French filmmaker Olivier Assayas is still fascinated with the continuation of human cultural tradition, what we can learn and what we in turn leave behind when we go. With Après mai, Assayas moves from the family value-laden art objects of L’heure d’été (2008) to an even straighter-forward statement.
We can’t so easily abandon our cultural alphabetics. Mutiny against the establishment is simply the necessary step on the way to adulthood, part and parcel of the compulsory, empty movement that is vital in creating the tension upholding the present.
Yet, Après mai is not cynical at any turn, but achieves something unique: it tackles the paradoxically hygienic revolution of the hippie generation (our present status quo!) with surprising warmth. A retrospective look could turn things ugly, a failed opposition of all things easy and fun a sad joke. There’s so much to chuckle at, but you can’t help falling in love with the children of the revolution.
Along the way, cinema shows its many faces as an agitator, educator, creator and, above all, as an artifact of memory.

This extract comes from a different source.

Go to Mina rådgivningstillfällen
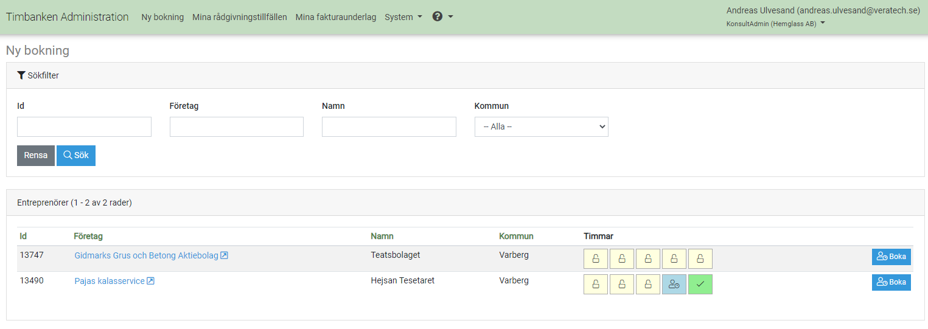 point(239,17)
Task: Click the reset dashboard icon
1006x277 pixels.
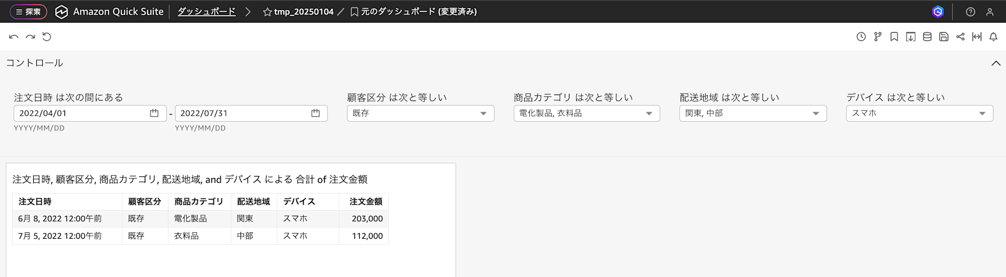Action: point(47,37)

Set in the immediate aftermath of 1968 student revolution, Après mai starts with refreshing political fervour. Camera glides into a violent demonstration where leather-jacketet, Naziesque riot police beat skinny protesters. Bushy-haired Gilles (Clèment Métayer) and his friends are active and resourceful, their evident narrow-mindedness extremely productive. They put up posters en masse, plant fires, destroy property. Instead of walking they run. Assayas portrays the hasty young agitators with surprising gentleness, though the hypocrisy is evident throughout.

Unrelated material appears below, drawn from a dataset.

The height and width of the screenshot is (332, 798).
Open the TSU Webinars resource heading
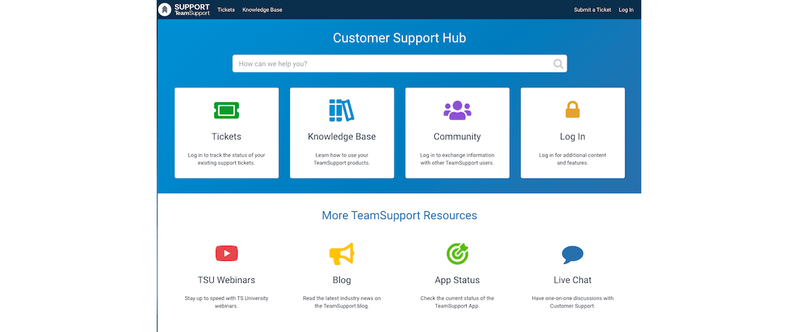coord(226,280)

Gilles’ character is, naturally, the most symptomatic, raised in a cultural home filled with books and social capital. Like changing between jackets or falling in love, Gilles experiments with the arts without boundaries. Starting with Jackson Pollock-style drip painting and moving on to portraits, naivism, psychedelic illusions and finally, film, the main protagonist suggests an auto-biographical reading. Featuring idiosyncratic characters and funny dialogue (“I study sacret dance”), Assayas’ effortless storytelling refuses labeling and ordinary chit-chat. Dreamy and descending visuals, hues ranging from dawn to sunburnt guide us intuitively from spring till autumn.
At the end of that journey, the beginning is already nostalgic, as Gilles’ visit to the experimental cinema screening shows. By putting the distance between, analytical ability to measure appears. But something is lost in the experience.
Assayas plunges into final, banal joke involving Nazi officers, a submarine, a curvy woman in leopard skin and a B movie monster, most likely suggesting the absurdity of ideals lost. Gilles smiles and leaves, now walking instead of running. We may exit the theatre laughing, but the parable of compromise remains as a sting in our chests.